▶ STATED TASK A: Edit the stretch of the listing from the line containing "Task: Choose the 周瑜 general header" through the line containing "pyautogui.click(x=73, y=352)": replace "Instruction" with "Prompt" and leave everything else unchanged. Return only those lines.

▶ EXCERPT:
------------------------

Horse With No Name (2001) Source: Discogs

Black Lodge is the alias of Daniel Dwayre, a musician and visual artist from Manchester who received a resurgence of interested in 2018 when much of his back catalogue saw reissue. Some of his early credits include creating the cover art for Autchre’s Incunabula album in 1993, and he also collaborated in Gescom’s first EP in 1994, a collective including the members of Autchre. But he is best known for his musical output under the name Black Lodge.

The first Black Lodge releases arrived in 1999 when the Untitled and Black Lodge Editions Volume 2 singles were both released on a record label named Acupuncture. Untitled also appeared on the Real Fidelity compilation in 2000 where they described it as an “In demand disco based club cut”, and the track was also praised by Dazed & Confused (February 2002) where they credited Untitled as causing Black Lodge to become “a much-talked-about, but little-actually-known-about dance music name over night.”

2000 saw Black Lodge remix Badly Drawn Boy’s Disillusion and 10¢’s Red Rubber Ball, and that same year Black Lodge made their Mo’ Wax debut via a Mo’ Wax compilation in the Japanese magazine Relax. The compilation debuted Black Lodge’s Horse With No Name which sampled Danish band Laid Back from their 1983 song White Horse, and by 2003 the songs credits had changed to solely crediting members of Danish band Laid Back as writers of Horse With No Name.

In 2001 Mo’ Wax released two version of a Horse With No Name 12", with Mo’ Wax explaining at the time:

Another ‘Horse With No Name’ 12" is out there already but limited to just 1,000 copies. The difference? No ‘Ha Dili’ on the flip but an array of DJ battlebreaks instead; battlebreaks a little different from the norm and ones that have kept everyone from the DMC boys to the Whitby working mans club very happy indeed.

The DJ battlebreaks version was released as a promo, with the 12" proper arriving in October 2001 and replacing the breaks with a new B-side, Ha Dili.

The next Black Lodge release Blood Brass / Gay Boy arrived in 2002, and was described by Black Lodge as, “An unofficial Mo Wax release. We could not get clearance but released anyway.” The records were housed in sleeves sourced from charity shops and featured the Black Lodge logo stamped over the old artwork, as well as contact details for Mo’ Wax and Black Lodge’s Lodgewars website.

------------------------

▶ RECORDS PROVIDED:
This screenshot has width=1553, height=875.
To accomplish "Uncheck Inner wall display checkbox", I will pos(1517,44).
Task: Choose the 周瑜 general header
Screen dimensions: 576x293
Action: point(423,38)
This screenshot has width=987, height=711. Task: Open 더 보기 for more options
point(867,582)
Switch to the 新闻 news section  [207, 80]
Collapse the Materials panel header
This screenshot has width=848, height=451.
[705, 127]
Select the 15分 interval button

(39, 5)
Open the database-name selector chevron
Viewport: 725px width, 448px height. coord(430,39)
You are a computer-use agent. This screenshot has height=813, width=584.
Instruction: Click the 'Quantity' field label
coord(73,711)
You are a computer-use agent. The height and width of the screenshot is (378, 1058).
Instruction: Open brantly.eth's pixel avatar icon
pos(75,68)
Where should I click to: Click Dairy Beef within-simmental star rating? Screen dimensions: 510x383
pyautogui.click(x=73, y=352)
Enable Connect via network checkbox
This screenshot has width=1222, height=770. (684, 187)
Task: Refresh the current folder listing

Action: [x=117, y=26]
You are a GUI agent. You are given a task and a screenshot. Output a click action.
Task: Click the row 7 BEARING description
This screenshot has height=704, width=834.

------------------------

▶ STATED TASK B: Print the stretch of the Black Lodge text from "The next Black" through "Lodge’s Lodgewars website." word for word.

▶ SOLUTION A:
Task: Choose the 周瑜 general header
Screen dimensions: 576x293
Action: point(423,38)
This screenshot has width=987, height=711. Task: Open 더 보기 for more options
point(867,582)
Switch to the 新闻 news section  [207, 80]
Collapse the Materials panel header
This screenshot has width=848, height=451.
[705, 127]
Select the 15分 interval button

(39, 5)
Open the database-name selector chevron
Viewport: 725px width, 448px height. coord(430,39)
You are a computer-use agent. This screenshot has height=813, width=584.
Prompt: Click the 'Quantity' field label
coord(73,711)
You are a computer-use agent. The height and width of the screenshot is (378, 1058).
Prompt: Open brantly.eth's pixel avatar icon
pos(75,68)
Where should I click to: Click Dairy Beef within-simmental star rating? Screen dimensions: 510x383
pyautogui.click(x=73, y=352)

▶ SOLUTION B:
The next Black Lodge release Blood Brass / Gay Boy arrived in 2002, and was described by Black Lodge as, “An unofficial Mo Wax release. We could not get clearance but released anyway.” The records were housed in sleeves sourced from charity shops and featured the Black Lodge logo stamped over the old artwork, as well as contact details for Mo’ Wax and Black Lodge’s Lodgewars website.